[Records from a dataset]

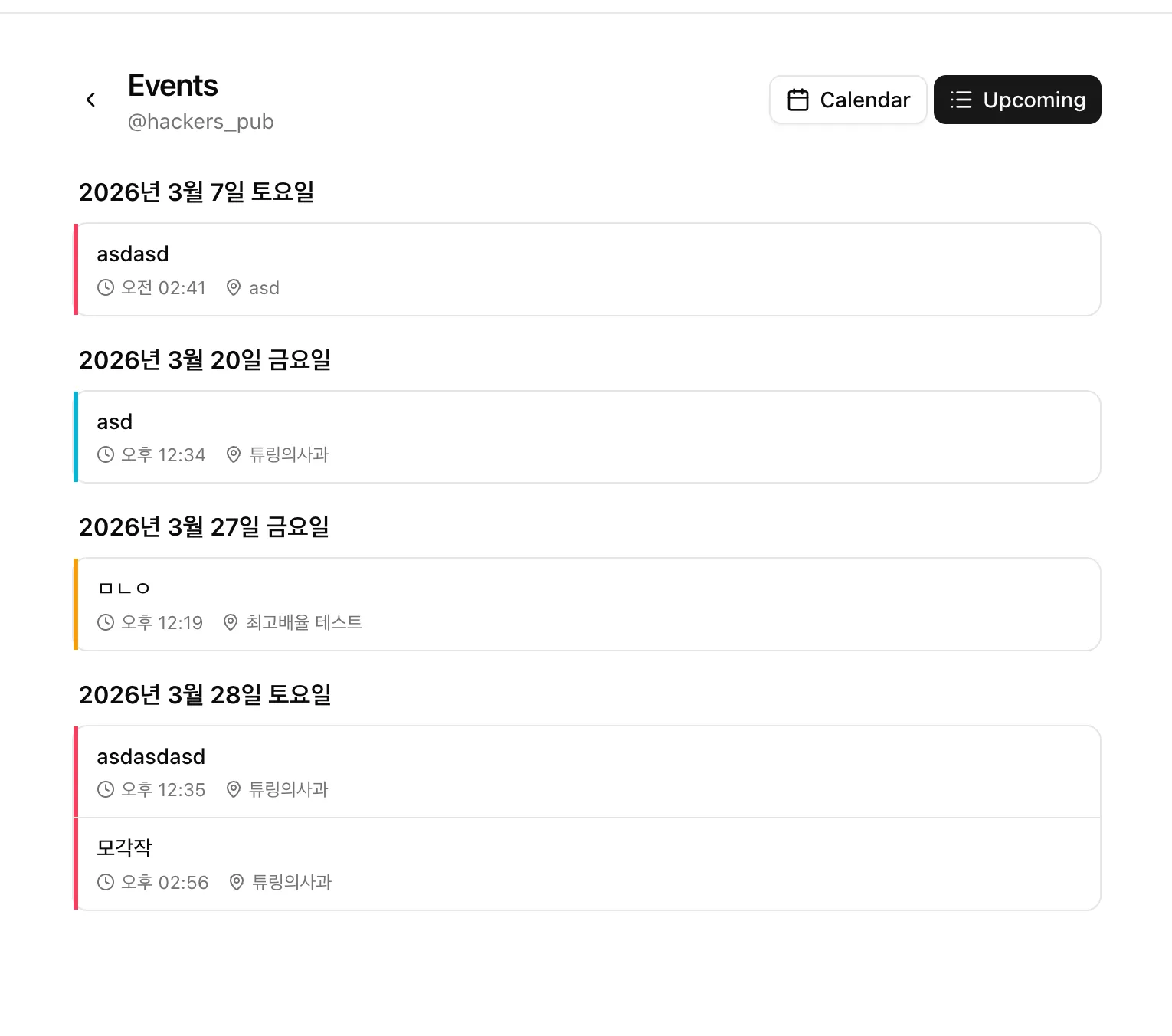Click the 2026년 3월 27일 금요일 date heading
Viewport: 1172px width, 1036px height.
204,527
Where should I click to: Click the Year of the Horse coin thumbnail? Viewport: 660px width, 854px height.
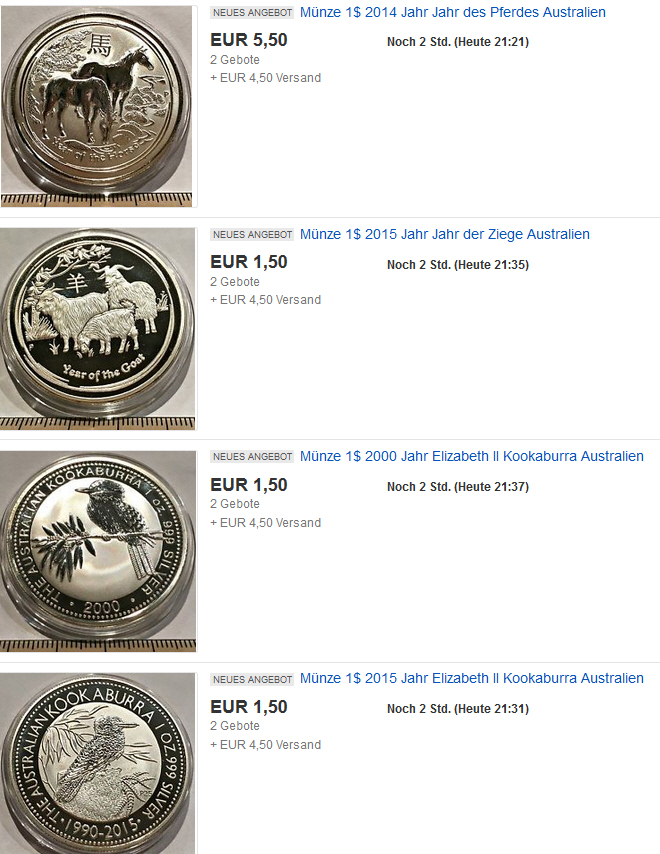click(97, 106)
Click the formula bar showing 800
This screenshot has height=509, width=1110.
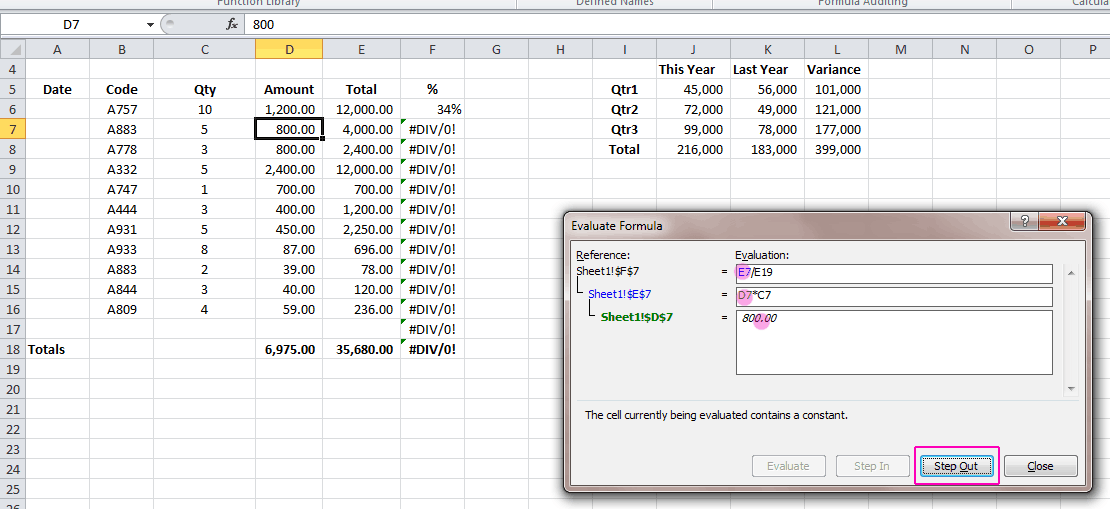click(x=600, y=24)
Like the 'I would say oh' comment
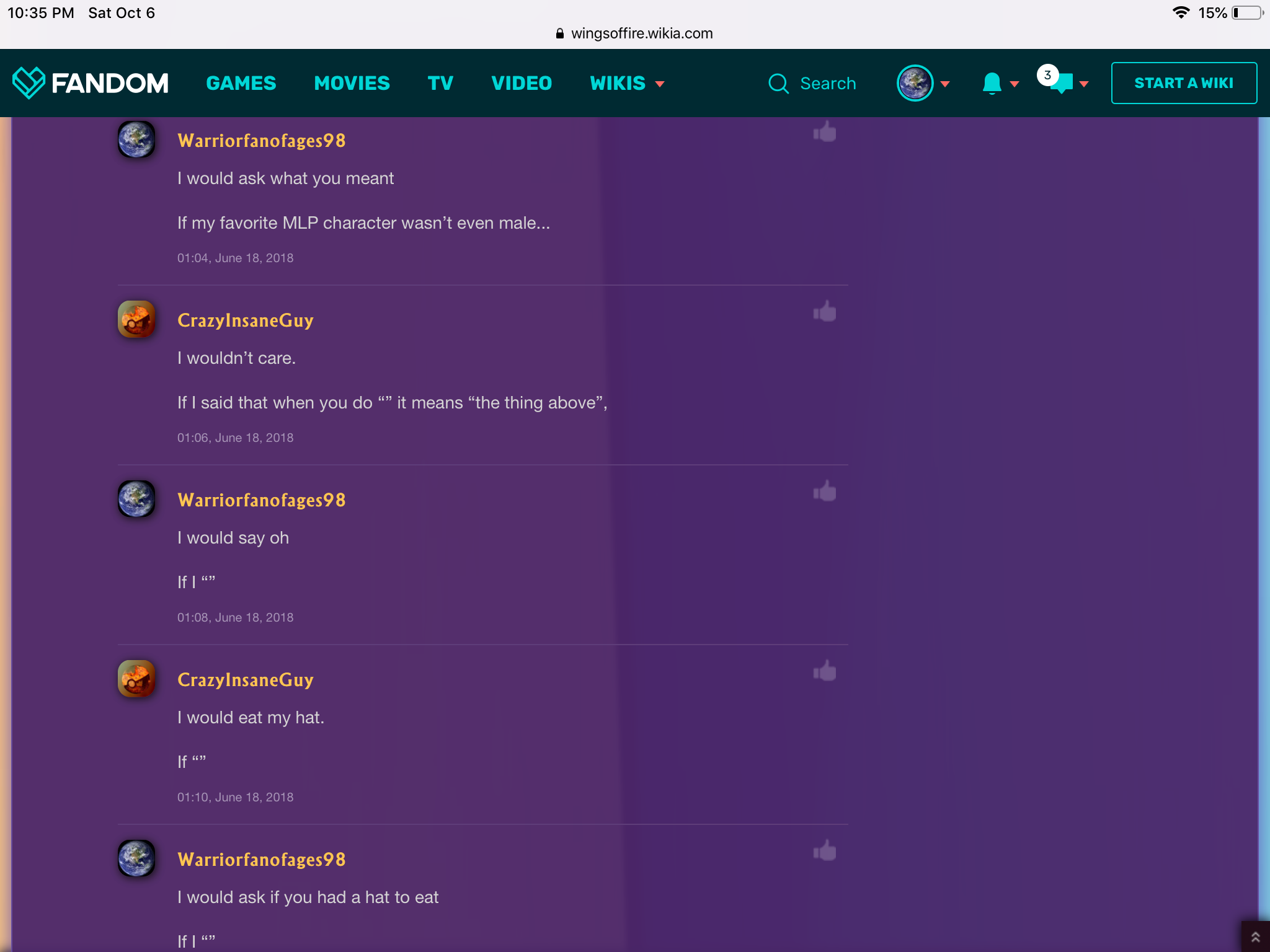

- _Exercise instructions_
Reproduce the lines above word for word, leaving out the pictures.

- _Complete answer_
Click the 2026년 3월 27일 금요일 date heading
Viewport: 1172px width, 1036px height.
204,527
Where should I click to: Click the Year of the Horse coin thumbnail? Viewport: 660px width, 854px height.
click(97, 106)
Click the formula bar showing 800
This screenshot has height=509, width=1110.
click(x=600, y=24)
Like the 'I would say oh' comment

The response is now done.